| Imho this is the foible of many technical people in that they want to advertise unique use cases. But the problem is: 1. The people who aren’t already engrossed in the field, don’t have a good view on how to bridge between their current world view and the new one. 2. The people who are already in the space don’t need to be sold on unique cases. Very few post-jobs-return Apple products show dramatic new use cases even if the product then goes on to enable it, and even if Apple themselves have clearly thought of it. Their marketing is: this is how you take what you’re already doing into this space. Unique VR experiences only matter to a fringe set of users. The every day mundane stuff is what matters to the rest. Take the ability to run iPad apps on it natively. VR enthusiasts will scoff at it. The real trick though is that it means you aren’t having to switch devices to do a mundane task, which means more time on each device. That’s what appeals to the bigger market, and has been proven time and time again , because it’s not making them do contortions to use it. Another issue is thinking that the demographic for sales has to be the demographic for ads.

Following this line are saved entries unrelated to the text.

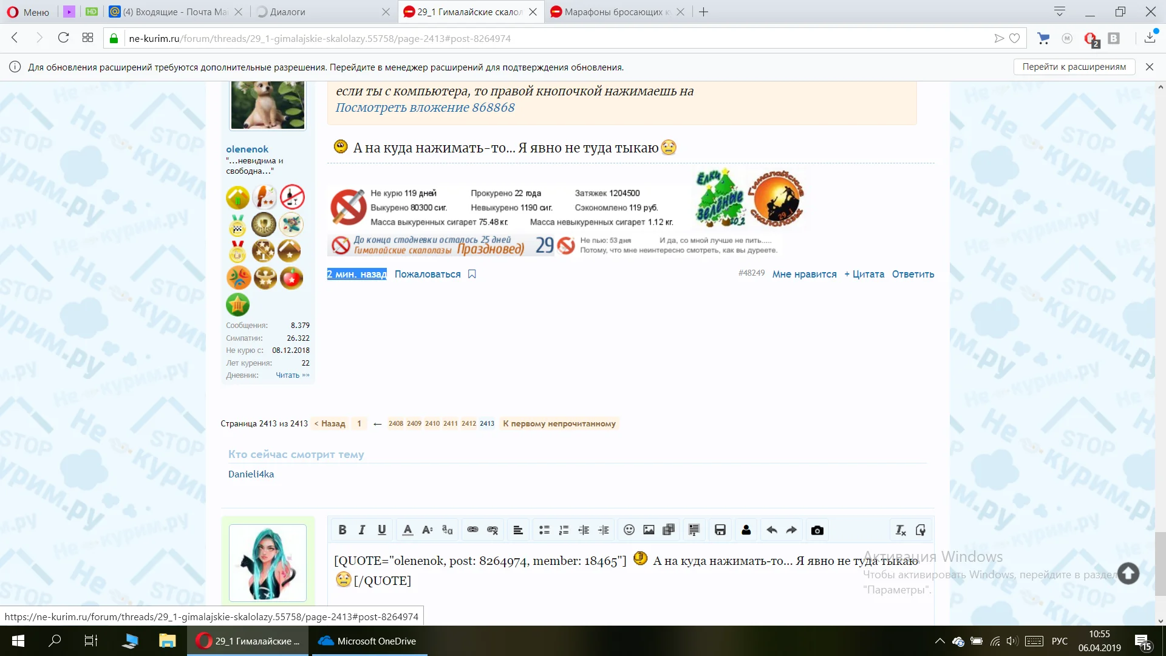This screenshot has height=656, width=1166.
Task: Remove formatting with Tx icon
Action: (x=901, y=530)
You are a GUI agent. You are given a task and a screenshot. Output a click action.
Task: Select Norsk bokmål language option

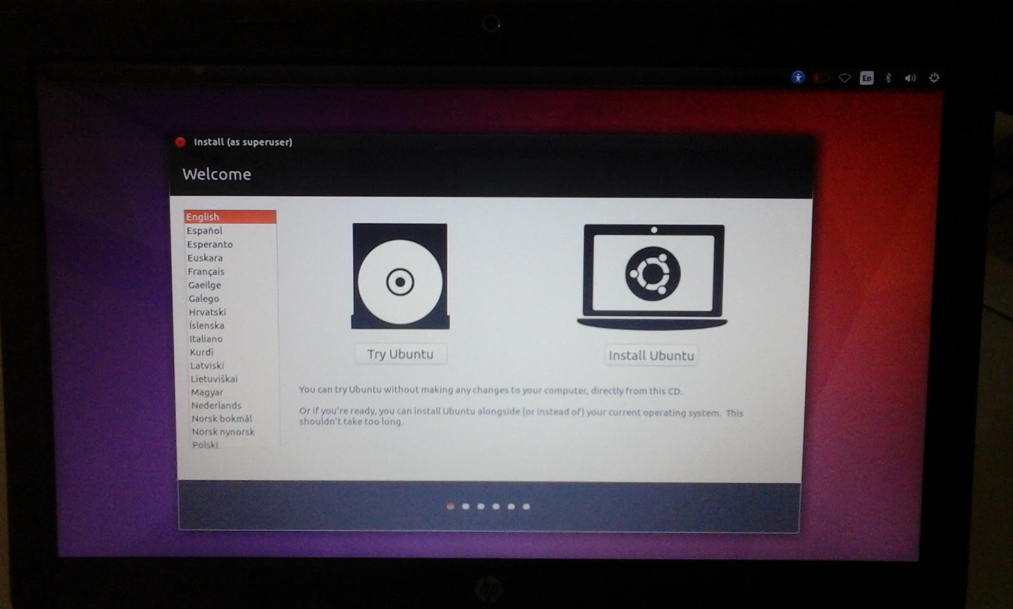point(220,418)
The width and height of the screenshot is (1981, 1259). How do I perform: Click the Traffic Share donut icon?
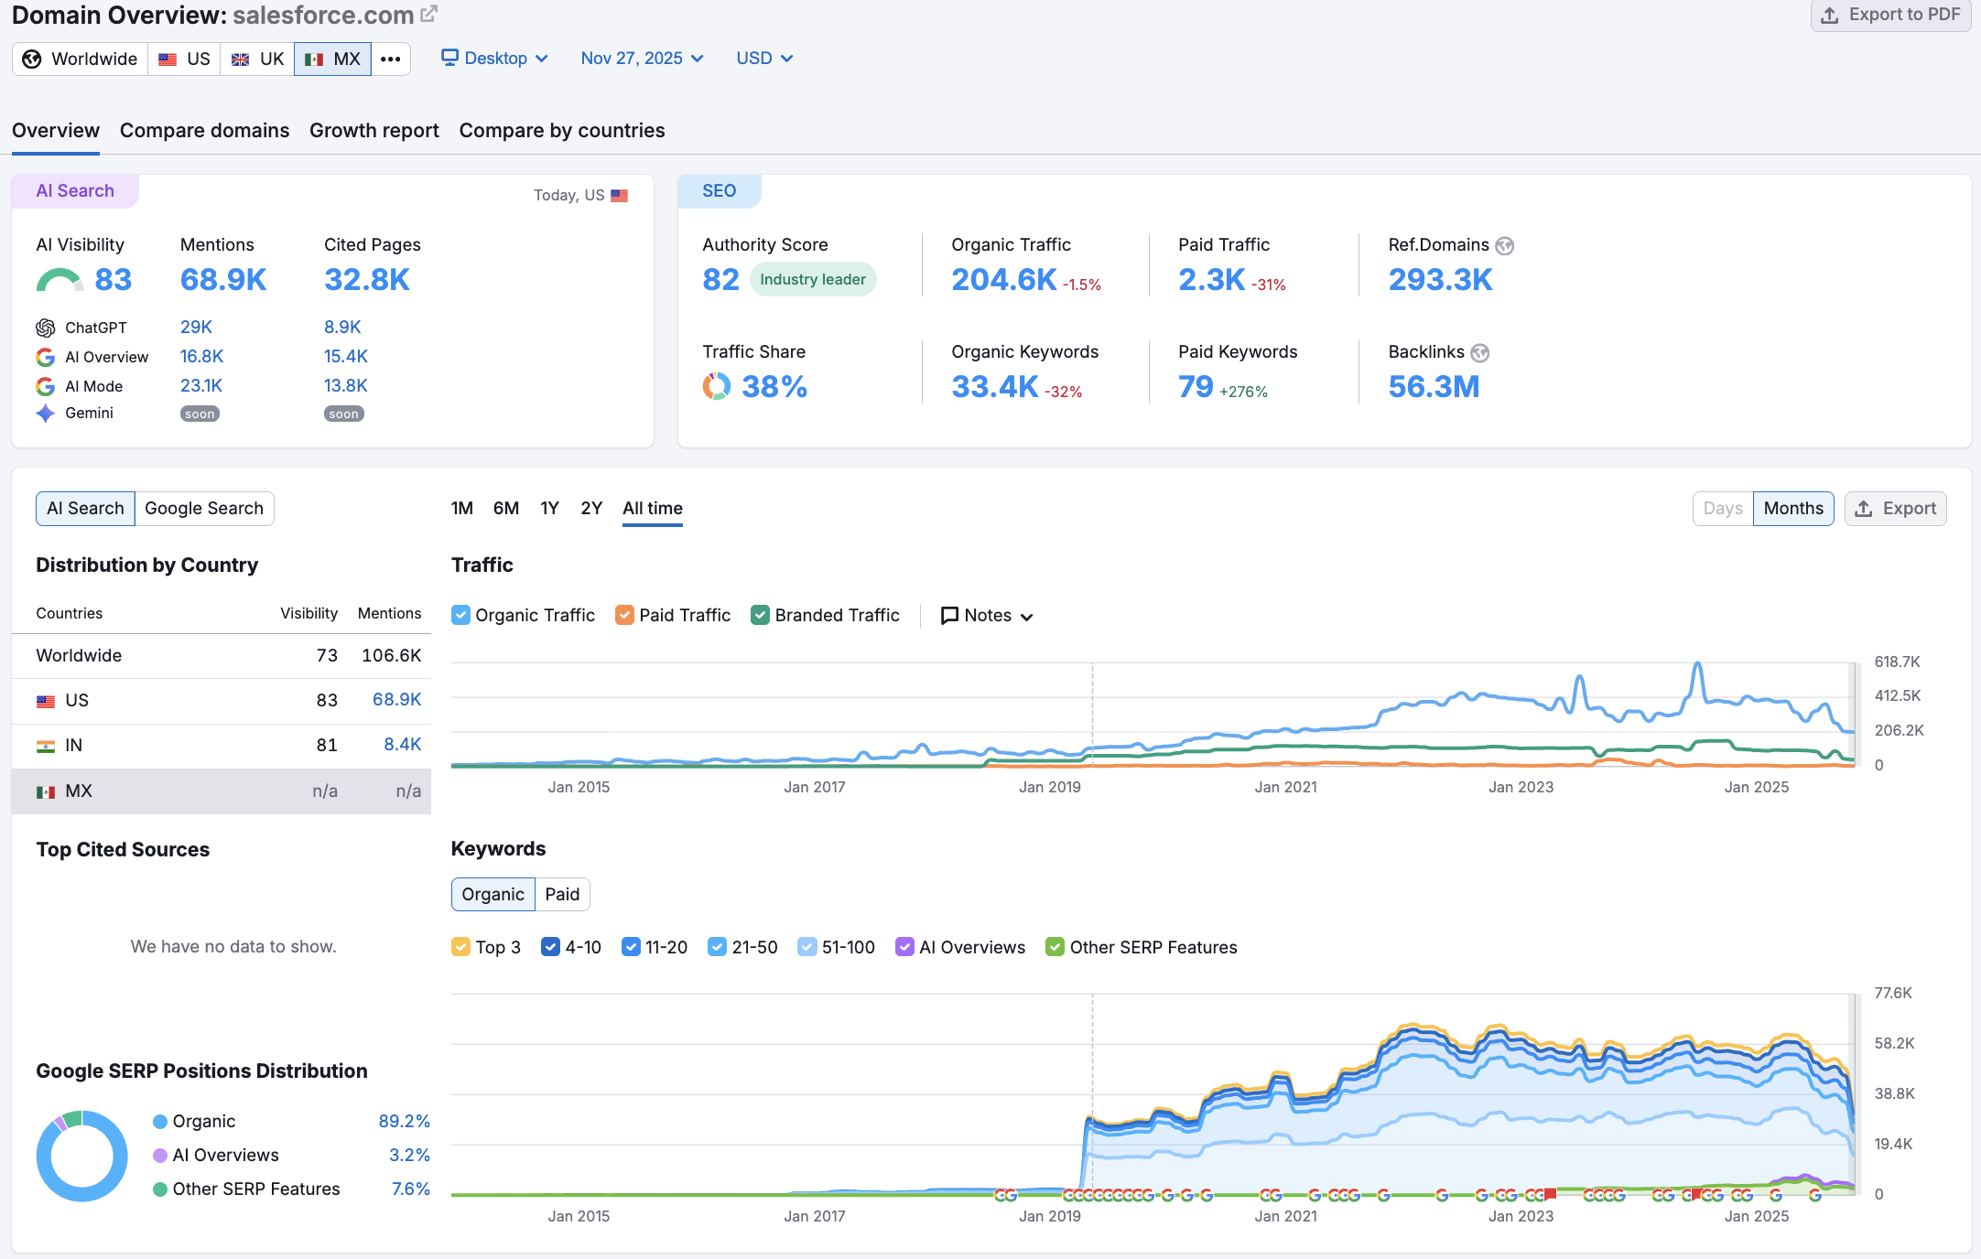(717, 387)
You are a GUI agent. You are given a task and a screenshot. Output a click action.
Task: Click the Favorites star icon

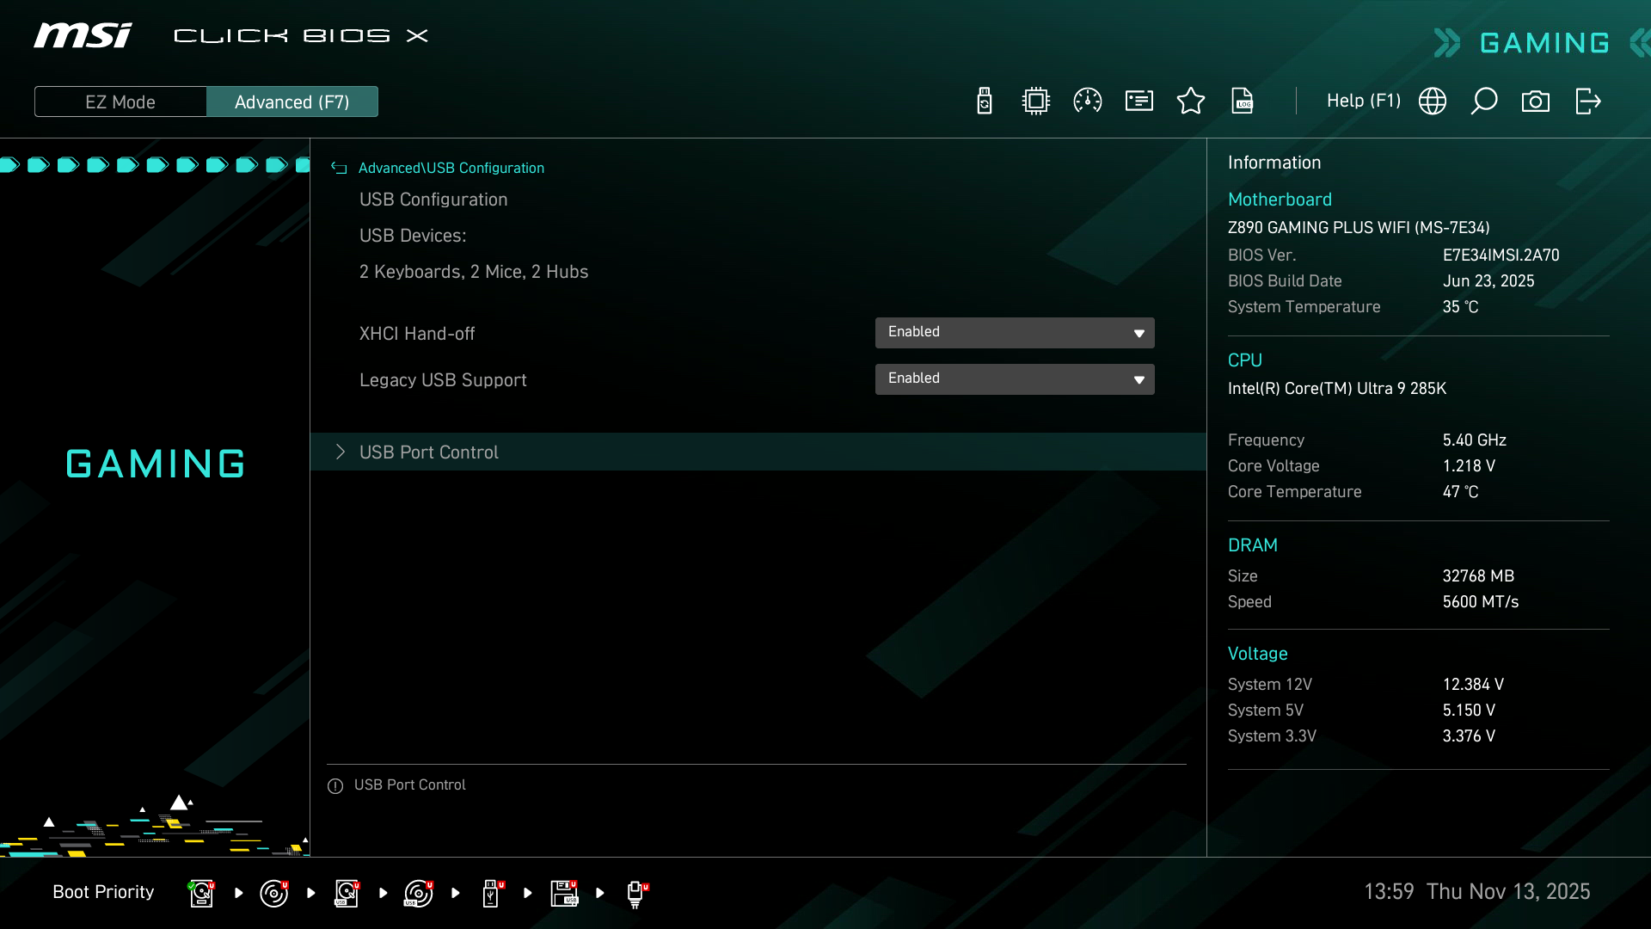[1191, 102]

People will reply and say: well the price isn’t for the lay person. To which I’d say, who cares? They’re not the early adopter but they’re still the demographic for who the people buying this will be developing apps and content for. |
I disagree with this. Why would someone buy a headset instead of use an ipad or desktop? If there is nothing unique to VR why should people put a heavy thing on their head for about the same experience?
>Take the ability to run iPad apps on it natively. VR enthusiasts will scoff at it
No, where have you seen this? Everyone likes the ability to run these apps, but my point is that these apps are not a draw. Most people find it more convenient to use these apps on their phones or tablets.
>To which I’d say, who cares?
Developers care. Most big developers don't care about devices unless they have a large amount of users. Their time is better spent on devices / platforms which have hundreds of millions of users.